The text “BEYOND MATTER AND SPATIAL AFFAIRS: AN INQUIRY INTO SPACE IN THE VIRTUAL CONDITION” by Lívia Nolasco-Rózsás, one of the curators, and at the same time the initiator and head of BEYOND MATTER, puts the Spatial Affairs in a wider context, presenting the premises of the project—contraposing the cultural heritage and culture with virtual reality—from which this exhibition has arisen. Next, two curatorial texts follow, letting us delve deep into the world of Spatial Affairs, opening to us a multitude of this project’s aspects: “RENDERING THE DIGITAL PENUMBRA AND ITS TRANSLUCENCE” by Giulia Bini and “IN SPATIAL TERMS” by Lívia Nolasco-Rózsás. The curators present here their theoretical points and explain profoundly the methodology behind Spatial Affairs.
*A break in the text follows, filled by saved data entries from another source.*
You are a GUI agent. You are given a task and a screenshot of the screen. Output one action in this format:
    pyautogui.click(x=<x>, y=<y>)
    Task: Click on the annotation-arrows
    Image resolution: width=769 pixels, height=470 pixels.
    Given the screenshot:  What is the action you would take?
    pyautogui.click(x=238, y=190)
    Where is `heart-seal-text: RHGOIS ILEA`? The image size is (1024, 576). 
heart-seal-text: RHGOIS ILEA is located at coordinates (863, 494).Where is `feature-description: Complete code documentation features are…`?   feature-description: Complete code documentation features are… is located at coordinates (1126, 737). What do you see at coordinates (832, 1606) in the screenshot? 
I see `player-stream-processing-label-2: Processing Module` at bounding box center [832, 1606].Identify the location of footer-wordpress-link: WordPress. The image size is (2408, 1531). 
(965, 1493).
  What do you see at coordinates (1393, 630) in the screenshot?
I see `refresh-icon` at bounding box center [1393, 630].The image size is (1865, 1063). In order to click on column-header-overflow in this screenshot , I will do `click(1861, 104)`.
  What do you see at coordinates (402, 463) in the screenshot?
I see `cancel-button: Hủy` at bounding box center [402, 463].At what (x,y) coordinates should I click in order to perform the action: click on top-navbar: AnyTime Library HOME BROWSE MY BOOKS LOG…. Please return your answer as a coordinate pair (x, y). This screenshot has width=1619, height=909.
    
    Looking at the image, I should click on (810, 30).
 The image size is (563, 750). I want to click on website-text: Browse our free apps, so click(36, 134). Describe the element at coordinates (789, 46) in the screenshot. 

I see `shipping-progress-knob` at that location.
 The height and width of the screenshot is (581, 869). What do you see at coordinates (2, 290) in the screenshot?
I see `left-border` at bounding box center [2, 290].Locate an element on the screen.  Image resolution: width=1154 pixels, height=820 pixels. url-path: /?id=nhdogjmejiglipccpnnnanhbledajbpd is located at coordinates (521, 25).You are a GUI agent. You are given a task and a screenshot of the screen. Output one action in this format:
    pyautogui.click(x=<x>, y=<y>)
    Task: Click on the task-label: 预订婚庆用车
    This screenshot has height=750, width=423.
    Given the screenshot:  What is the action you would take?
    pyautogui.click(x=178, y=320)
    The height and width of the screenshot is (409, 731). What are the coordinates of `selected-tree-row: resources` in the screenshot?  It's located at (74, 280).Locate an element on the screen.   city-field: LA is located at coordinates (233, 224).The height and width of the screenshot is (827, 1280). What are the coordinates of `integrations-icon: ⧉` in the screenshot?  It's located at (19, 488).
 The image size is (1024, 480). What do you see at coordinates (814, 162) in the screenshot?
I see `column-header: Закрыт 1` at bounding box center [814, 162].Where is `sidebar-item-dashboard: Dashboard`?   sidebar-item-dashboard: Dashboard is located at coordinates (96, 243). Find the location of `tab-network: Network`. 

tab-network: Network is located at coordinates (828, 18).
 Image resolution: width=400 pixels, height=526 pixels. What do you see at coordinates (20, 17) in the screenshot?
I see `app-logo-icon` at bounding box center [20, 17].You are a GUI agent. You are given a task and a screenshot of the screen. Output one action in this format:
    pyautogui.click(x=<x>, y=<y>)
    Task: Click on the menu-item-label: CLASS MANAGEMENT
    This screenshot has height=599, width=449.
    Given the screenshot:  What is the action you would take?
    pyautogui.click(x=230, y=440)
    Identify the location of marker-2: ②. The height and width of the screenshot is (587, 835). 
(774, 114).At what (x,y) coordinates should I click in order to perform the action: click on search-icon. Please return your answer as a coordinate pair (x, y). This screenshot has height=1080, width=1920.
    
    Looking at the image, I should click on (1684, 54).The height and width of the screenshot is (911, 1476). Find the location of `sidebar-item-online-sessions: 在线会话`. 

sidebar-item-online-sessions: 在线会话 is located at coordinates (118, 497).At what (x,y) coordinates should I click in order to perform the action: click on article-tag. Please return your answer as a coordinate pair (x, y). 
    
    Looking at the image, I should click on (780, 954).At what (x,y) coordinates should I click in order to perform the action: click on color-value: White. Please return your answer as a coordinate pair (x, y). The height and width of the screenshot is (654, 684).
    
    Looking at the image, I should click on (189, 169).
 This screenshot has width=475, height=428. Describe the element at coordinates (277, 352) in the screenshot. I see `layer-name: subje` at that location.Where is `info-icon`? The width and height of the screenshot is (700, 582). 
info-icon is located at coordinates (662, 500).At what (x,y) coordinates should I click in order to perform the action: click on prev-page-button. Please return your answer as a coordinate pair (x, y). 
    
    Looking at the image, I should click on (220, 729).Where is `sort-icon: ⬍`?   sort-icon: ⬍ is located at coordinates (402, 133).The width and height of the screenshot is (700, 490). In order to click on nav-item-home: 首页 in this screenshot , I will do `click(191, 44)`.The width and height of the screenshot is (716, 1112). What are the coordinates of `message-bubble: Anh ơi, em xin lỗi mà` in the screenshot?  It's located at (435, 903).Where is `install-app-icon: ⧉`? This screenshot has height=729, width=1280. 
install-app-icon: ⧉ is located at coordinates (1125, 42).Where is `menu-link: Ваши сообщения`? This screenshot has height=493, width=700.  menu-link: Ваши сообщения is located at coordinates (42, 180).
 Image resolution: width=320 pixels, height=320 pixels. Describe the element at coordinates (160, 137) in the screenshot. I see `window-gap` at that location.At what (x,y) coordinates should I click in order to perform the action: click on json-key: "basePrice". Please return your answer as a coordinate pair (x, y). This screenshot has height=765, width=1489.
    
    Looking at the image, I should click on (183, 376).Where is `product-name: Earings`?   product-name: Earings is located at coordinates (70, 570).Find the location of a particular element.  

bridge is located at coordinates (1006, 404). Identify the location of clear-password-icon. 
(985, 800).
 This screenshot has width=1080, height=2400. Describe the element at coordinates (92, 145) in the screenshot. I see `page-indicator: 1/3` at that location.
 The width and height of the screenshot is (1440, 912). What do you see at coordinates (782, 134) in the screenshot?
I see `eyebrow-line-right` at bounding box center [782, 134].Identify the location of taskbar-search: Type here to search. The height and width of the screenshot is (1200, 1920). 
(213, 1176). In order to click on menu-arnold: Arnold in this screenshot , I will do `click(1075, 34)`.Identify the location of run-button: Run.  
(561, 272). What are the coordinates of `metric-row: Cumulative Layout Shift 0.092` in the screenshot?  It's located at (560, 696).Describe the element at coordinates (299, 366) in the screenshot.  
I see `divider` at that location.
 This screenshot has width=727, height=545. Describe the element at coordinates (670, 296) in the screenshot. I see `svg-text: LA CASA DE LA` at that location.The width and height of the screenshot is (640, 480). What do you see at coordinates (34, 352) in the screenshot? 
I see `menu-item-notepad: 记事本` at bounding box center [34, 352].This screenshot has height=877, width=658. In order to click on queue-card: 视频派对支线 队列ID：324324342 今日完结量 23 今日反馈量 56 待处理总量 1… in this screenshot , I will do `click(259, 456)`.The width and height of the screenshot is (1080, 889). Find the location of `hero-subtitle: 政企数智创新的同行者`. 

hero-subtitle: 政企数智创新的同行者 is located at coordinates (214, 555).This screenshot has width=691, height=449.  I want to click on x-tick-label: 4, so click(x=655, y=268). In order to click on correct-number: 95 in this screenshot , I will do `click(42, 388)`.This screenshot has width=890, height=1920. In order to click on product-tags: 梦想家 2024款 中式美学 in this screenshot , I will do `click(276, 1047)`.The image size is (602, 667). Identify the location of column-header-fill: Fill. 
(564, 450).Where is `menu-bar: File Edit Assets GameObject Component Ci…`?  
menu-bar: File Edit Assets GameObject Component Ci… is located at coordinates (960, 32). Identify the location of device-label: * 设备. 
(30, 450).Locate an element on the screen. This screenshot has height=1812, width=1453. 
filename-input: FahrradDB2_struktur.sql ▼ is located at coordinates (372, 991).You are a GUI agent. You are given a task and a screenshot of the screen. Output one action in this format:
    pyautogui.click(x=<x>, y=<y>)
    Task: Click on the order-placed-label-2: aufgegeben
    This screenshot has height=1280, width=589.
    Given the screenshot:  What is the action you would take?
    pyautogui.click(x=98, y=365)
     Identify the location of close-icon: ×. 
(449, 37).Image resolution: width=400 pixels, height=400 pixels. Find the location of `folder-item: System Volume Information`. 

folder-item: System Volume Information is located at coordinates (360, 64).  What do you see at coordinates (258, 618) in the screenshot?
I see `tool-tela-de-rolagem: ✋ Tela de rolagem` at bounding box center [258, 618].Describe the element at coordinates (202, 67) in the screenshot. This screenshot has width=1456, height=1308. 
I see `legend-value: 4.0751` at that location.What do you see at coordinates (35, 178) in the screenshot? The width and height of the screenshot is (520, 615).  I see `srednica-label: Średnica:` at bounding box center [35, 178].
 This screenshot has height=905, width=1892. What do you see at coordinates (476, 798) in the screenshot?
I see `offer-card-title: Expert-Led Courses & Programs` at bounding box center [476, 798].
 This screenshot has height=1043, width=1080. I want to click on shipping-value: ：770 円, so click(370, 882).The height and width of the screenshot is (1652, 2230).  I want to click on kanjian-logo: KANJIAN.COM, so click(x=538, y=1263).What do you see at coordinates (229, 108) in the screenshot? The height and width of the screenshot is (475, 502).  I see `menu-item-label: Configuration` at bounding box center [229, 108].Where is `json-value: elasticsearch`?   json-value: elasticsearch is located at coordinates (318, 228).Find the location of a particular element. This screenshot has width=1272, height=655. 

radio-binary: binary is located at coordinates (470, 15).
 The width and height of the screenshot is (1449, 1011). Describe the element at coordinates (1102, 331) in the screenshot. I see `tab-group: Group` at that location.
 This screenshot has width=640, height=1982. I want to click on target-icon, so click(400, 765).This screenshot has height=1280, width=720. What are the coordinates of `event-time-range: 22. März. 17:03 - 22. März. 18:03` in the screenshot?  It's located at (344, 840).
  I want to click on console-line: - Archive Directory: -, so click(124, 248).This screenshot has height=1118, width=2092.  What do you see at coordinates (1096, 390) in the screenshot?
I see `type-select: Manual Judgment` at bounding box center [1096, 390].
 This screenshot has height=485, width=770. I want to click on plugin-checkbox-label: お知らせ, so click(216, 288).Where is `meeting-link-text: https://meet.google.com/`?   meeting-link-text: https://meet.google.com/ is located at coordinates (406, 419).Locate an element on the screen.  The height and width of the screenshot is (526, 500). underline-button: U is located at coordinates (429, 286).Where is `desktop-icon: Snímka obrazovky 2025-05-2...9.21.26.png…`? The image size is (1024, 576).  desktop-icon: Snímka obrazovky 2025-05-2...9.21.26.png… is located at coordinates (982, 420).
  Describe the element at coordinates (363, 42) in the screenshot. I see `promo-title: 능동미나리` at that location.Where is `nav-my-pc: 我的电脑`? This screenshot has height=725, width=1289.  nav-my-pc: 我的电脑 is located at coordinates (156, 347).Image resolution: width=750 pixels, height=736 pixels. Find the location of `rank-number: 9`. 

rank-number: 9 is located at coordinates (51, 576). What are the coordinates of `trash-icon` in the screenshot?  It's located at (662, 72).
Three original ESSAYS by Adam Lovasz, Sven Lütticken and Ceci Moss were commissioned by the curators especially for this book. They constitute the next section of this publication, offering not necessarily a direct response to the exhibition itself, but rather addressing its “spatial” subject in a broader context, thus enriching and broadening Spatial Affairs’ interpretative field. Adam Lovasz “KAFKA [ESC]. IMPOSSIBLE EXPERIENCES IN HYPERREALITY” takes us on a philosophical journey within the culture, pop-culture, and recent global occurrences, through the lens of hyperreality with references to Franz Kafka. The socio-political dimension of present-day global world takes on even more importance in Sven Lütticken’s essay “MISSED ENCOUNTERS IN MESH SPACE”, where the author describes today’s experience as a hybrid space, where both individuals and states, art and politics, are all entangled in what Lütticken calls a “mesh of social networks.” Finally, “JUMPING SCALES” by Ceci Moss analyzes the works from the exhibition while asking a question about the relationship of the image production and technology.
An interesting component merging both the exhibition and this catalogue are original texts, partly written by artists, partly by theoreticians, collected in the section MANIFESTOS. In the book they appear in chronological order to help embracing the art-spatial attitudes in time, starting from the text by great avant-garde figures (Katarzyna Kobro and Władysław Strzemiński’s Composing Space / Calculating Space—Time Rhythms from 1931) to authors publishing in the most recent times (the newest being The Dark Forest Theory of the Internet by Bogna Konior from 2020). While in the exhibition space these excerpts mingle with artworks, here they provide a document- like extension to Spatial Affairs’ conceptual and theoretical papers.
ARTWORKS constitute the next section, including short descriptions and images of the artworks presented at the physical exhibition Spatial Affairs and of those being part of its digital extension, Spatial Affairs. Worlding. Here, the catalogue contains the AR (Augmented Reality) extensions—markers developed by Transbooking, a feature being a rare practice for an art book.
The structure of Spatial Affairs catalogue aims not only to capture the complexity of the spatial issues undertaken by the exhibition, but also to reflect upon the hybrid nature of the whole project. It wishes to reveal its triangular nature: physical, digital (online), and augmented—being three spatial realities in the strange times of Covid pandemic situation in 2021.